● **What the exercise asks**
Retype the material from its first line through the line that contains "Salesloft (35, 65)", copying each line character for character.

● **Input material**
+ + + +
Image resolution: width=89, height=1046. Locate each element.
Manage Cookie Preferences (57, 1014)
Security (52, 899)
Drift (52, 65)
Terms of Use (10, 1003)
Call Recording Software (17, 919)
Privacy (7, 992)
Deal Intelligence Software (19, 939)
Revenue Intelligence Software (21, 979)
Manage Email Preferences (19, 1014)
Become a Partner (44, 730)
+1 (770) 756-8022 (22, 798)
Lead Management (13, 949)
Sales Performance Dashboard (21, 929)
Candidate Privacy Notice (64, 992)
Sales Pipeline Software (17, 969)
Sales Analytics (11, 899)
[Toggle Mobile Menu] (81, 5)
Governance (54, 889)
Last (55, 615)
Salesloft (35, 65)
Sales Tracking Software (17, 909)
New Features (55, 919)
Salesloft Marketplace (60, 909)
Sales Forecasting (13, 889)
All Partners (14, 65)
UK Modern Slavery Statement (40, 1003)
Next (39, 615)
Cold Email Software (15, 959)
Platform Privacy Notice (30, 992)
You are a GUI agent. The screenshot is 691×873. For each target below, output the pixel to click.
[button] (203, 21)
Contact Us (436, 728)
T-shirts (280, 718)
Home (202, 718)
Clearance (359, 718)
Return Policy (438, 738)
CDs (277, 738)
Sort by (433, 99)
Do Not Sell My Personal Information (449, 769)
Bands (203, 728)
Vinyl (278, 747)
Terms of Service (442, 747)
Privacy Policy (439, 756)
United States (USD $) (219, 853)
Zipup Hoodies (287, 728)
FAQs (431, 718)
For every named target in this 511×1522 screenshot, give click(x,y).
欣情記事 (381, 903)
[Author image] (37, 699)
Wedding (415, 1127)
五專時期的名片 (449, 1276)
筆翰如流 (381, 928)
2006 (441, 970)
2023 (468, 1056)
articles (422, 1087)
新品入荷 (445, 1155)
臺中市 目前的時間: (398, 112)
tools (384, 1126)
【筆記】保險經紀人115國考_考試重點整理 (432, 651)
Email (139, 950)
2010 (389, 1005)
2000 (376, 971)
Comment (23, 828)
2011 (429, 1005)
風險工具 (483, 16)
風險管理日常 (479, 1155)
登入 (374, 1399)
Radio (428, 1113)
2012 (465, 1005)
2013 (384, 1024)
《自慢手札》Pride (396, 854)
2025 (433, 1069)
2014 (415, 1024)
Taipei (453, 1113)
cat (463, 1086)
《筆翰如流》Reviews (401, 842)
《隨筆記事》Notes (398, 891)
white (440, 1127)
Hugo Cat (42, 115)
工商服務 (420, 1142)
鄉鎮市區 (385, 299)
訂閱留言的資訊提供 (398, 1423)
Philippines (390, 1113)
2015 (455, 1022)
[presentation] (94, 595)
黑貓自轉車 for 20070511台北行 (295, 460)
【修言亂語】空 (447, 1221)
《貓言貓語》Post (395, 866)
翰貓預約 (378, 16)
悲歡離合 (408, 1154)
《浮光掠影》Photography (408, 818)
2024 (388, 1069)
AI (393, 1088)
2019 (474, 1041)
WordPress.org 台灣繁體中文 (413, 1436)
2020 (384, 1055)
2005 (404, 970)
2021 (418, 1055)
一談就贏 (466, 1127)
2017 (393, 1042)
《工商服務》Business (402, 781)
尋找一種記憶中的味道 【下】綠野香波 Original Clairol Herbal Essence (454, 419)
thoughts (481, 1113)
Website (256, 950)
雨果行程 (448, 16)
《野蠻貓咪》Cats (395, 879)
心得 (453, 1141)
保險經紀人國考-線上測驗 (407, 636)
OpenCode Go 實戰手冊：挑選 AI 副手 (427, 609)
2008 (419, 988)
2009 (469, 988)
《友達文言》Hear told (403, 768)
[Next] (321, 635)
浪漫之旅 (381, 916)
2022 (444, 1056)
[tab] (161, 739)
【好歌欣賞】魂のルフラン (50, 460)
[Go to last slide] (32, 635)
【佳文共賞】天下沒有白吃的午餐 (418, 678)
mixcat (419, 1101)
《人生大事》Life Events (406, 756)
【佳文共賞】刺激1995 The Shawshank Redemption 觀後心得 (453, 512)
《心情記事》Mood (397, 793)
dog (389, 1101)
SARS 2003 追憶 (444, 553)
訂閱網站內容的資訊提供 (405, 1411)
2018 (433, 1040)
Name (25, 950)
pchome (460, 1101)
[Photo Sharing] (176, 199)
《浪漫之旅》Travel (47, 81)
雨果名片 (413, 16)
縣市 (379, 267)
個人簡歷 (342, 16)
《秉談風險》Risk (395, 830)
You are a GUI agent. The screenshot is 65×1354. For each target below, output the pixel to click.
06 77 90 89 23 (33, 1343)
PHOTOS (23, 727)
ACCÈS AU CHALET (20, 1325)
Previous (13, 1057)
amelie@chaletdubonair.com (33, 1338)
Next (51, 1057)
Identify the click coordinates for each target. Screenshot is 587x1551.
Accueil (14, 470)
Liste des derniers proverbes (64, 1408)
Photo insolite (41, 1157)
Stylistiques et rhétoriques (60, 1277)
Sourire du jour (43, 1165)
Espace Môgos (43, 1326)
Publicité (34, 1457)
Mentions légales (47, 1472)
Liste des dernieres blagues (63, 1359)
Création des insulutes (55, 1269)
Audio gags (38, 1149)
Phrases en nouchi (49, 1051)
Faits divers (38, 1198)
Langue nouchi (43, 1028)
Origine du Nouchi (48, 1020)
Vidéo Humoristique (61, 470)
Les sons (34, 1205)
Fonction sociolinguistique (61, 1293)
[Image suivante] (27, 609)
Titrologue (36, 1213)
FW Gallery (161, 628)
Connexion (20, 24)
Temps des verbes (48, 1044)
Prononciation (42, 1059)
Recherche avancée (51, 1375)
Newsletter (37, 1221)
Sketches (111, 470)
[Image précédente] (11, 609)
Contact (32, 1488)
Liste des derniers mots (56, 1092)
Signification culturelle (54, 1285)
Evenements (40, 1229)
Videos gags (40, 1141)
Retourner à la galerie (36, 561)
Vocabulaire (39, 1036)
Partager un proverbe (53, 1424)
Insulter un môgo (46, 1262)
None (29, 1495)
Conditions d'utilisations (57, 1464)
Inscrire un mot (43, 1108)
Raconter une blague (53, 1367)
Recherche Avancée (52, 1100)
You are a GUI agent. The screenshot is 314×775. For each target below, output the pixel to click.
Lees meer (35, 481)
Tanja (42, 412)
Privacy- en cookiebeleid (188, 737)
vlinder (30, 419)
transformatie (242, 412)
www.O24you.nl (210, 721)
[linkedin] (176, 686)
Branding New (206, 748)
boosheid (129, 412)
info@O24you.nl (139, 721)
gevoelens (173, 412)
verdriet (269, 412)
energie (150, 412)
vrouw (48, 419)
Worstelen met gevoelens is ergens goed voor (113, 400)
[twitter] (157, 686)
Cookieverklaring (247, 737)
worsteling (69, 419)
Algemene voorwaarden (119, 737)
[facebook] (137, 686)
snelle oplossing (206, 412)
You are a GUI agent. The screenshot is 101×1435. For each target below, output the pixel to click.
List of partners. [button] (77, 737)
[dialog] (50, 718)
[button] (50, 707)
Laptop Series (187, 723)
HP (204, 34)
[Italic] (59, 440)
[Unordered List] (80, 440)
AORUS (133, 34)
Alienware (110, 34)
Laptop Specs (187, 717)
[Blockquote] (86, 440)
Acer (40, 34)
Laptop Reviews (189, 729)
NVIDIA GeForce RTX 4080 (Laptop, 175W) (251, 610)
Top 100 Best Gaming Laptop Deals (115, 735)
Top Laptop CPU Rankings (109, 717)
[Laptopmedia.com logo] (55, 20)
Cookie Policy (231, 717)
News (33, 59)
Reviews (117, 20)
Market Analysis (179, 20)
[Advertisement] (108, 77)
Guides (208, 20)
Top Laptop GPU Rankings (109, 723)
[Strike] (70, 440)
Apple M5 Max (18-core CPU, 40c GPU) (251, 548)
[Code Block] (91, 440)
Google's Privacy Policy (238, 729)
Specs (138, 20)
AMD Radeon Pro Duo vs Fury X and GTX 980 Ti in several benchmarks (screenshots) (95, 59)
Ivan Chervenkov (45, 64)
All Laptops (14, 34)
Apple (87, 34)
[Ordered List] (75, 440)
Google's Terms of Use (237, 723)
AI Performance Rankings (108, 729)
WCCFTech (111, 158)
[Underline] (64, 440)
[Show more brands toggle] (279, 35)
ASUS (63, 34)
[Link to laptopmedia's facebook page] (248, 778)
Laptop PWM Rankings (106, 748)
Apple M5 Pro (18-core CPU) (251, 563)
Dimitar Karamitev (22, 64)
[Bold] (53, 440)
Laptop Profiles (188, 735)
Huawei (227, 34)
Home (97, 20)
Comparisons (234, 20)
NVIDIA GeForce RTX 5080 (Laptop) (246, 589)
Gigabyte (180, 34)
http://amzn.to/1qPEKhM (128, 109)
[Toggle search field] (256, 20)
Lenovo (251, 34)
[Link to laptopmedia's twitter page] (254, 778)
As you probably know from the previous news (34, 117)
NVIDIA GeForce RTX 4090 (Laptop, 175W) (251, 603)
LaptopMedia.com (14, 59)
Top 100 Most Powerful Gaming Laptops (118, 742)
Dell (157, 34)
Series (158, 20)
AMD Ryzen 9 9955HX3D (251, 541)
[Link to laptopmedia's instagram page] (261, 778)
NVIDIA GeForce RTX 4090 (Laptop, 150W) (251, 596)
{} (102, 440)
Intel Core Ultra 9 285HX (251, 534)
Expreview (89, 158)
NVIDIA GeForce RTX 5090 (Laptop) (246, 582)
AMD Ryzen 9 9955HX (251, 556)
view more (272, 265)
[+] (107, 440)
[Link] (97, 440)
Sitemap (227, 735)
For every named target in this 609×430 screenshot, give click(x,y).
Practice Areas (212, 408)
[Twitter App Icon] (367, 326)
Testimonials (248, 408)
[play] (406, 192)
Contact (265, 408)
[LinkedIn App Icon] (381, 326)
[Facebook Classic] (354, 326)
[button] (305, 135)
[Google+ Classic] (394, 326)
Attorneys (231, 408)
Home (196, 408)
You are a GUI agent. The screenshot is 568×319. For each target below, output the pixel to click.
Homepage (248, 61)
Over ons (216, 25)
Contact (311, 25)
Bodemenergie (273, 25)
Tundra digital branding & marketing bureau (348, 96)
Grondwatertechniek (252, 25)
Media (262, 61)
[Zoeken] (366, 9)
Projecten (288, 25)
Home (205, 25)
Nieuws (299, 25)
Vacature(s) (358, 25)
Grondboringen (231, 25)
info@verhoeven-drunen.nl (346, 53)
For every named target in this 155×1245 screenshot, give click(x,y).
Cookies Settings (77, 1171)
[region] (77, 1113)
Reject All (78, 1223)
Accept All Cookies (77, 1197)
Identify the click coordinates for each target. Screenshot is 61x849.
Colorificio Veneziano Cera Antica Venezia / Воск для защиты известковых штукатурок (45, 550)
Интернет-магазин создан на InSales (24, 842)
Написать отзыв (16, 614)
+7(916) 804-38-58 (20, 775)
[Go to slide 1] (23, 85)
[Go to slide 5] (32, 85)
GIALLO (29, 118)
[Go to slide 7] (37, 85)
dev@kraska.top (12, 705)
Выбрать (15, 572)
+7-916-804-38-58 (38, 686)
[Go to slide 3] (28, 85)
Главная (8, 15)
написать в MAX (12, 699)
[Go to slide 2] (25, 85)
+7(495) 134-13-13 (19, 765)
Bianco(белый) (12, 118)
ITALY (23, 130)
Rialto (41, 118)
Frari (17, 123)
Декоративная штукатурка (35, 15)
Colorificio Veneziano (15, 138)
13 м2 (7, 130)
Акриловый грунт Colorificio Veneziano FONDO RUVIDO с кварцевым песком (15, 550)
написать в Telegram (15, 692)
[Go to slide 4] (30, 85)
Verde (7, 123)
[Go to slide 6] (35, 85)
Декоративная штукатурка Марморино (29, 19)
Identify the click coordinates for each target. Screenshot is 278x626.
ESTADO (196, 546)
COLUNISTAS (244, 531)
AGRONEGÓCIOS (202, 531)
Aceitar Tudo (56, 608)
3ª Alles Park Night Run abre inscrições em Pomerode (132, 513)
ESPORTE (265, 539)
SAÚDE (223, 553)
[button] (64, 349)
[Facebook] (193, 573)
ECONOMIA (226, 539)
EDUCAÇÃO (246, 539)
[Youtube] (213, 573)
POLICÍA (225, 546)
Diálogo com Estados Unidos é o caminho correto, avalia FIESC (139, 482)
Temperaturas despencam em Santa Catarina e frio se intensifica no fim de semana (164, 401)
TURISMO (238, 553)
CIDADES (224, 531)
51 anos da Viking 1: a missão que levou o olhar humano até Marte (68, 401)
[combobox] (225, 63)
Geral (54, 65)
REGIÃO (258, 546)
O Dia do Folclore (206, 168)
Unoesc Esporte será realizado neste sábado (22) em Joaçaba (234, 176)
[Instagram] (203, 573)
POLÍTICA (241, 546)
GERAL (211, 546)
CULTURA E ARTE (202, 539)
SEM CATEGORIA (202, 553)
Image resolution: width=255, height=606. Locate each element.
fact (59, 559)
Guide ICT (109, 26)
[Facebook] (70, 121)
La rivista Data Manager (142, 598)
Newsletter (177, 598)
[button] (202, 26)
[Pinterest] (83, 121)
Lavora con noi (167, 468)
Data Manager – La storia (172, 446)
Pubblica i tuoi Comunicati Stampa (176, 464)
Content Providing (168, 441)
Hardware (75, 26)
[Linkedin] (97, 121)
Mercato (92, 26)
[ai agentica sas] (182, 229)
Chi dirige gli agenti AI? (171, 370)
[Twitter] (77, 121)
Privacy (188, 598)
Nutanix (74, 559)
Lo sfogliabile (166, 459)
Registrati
+ + + +
● **Task response**
Image resolution: width=89, height=1046. Locate each element.
Manage Cookie Preferences (57, 1014)
Security (52, 899)
Drift (52, 65)
Terms of Use (10, 1003)
Call Recording Software (17, 919)
Privacy (7, 992)
Deal Intelligence Software (19, 939)
Revenue Intelligence Software (21, 979)
Manage Email Preferences (19, 1014)
Become a Partner (44, 730)
+1 (770) 756-8022 (22, 798)
Lead Management (13, 949)
Sales Performance Dashboard (21, 929)
Candidate Privacy Notice (64, 992)
Sales Pipeline Software (17, 969)
Sales Analytics (11, 899)
[Toggle Mobile Menu] (81, 5)
Governance (54, 889)
Last (55, 615)
Salesloft (35, 65)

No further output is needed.